Location
- 1400 54th Avenue South St. Petersburg, Florida 33705 United States 27°43′09″N 82°39′10″W﻿ / ﻿27.71927°N 82.6528°W

Information
- School type: Public, Magnet
- Established: 1990
- School district: Pinellas County Schools
- Administrator: Cristina Calderon
- Grades: 9th–12th
- Gender: Coeducational
- Enrollment: 400 (estimated 2017)
- Accreditation: Florida State Department of Education
- Website: www.cat.pcsb.org

= Center for Advanced Technologies =

The Center for Advanced Technologies (CAT) is a public magnet program in St. Petersburg, Florida, attached to Lakewood High School and part of the Pinellas County Schools district. Its primary focus is mathematics, science, and technology. It is a member of the National Consortium for Specialized Secondary Schools of Mathematics, Science and Technology (NCSSSMST) and is accredited by the Southern Association of Colleges and Schools. In its May 28 issue, Newsweek magazine ranked CAT at 24 in its 2007 list of the top 100 high schools in the nation. In 2010, CAT moved up to #15 in Newsweek magazine's list of top 100 high schools. CAT is currently among the global community of Microsoft Showcase Schools.

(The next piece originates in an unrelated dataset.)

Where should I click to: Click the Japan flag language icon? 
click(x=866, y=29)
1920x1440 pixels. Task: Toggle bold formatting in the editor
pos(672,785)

Every year, students must apply to enter the CAT program. Approximately 150 students enter into the program each year.

The focus of the CAT program is science and technology and thus all math and science classes are taught by CAT faculty. The rest of the students honors curriculum is provided by the traditional high school. This results in integration with traditional honors students. However, there are separate valedictorians and salutatorians.

==Overview==

Under the direction of Fred Ulrich, along with five other faculty members came together to establish the CAT Program. CAT opened in 1990 with both freshman and sophomore students. In 1991, its own building was completed on the west side of campus on the site of the previous bus circle. In 1993, the initial sophomore class of seven students graduated. In 1994, first four-year class graduated with forty-three members.

==CATCOM Studios==

The Center for Advanced Technologies Communications, CATCOM, a video production class and club a part of the program, produces a daily in-house 11 minute news program known as "Fast Forward". They also produce segments known as "Fox ThirTEEN Magazine," for the local Fox affiliate. Mark Granning, the former head and creator of CATCOM Studios retired in 2008. In dedication of Mark Granning's work, CATCOM studios name was changed to Mark W. Granning Studios.

As of the 2012–2013 school year, Fox ThirTEEN Magazine is no longer in production.

==Robotics==

===Heatwave 312===
The CAT program was home to Heatwave, the school's robotics team. Heatwave participated in the FIRST Robotics Competition, and has ranked in the top 3 in the nation. Heatwave is primarily sponsored by Baxter Healthcare. Students would build the robot in Baxter's machine shop. Mr. Paul Dickman supervised Heatwave.

History of Heatwave:

- 1995 (then U.S.FIRST) Lakewood was paired with Raytheon E-Systems.
- 1996 Lakewood continued with Raytheon E-Systems - They finished 2nd, losing by inches, at the FIRST Championship.
- 1997 Heatwave finished 2nd to the eventual National Champs, Beatty, at the Chicago Regional.
- 1998 Heatwave finished 6th at the Nationals as well as 6th at the Motorola Regional.
- 1999 At FIRST, Heatwave is at Kennedy Space Center Regional, Heatwave is in 4th Place

===Current program===
Currently CAT provides elective robotics courses to students of every year while also providing an extra-curricular robotics program. The courses and robotics teams are taught and supervised by Jason Ness. As of the 2013–14 school year there are three robotics teams that are currently competitors at the school: Next 3839, Clockwork 3029 and Aluminati 409.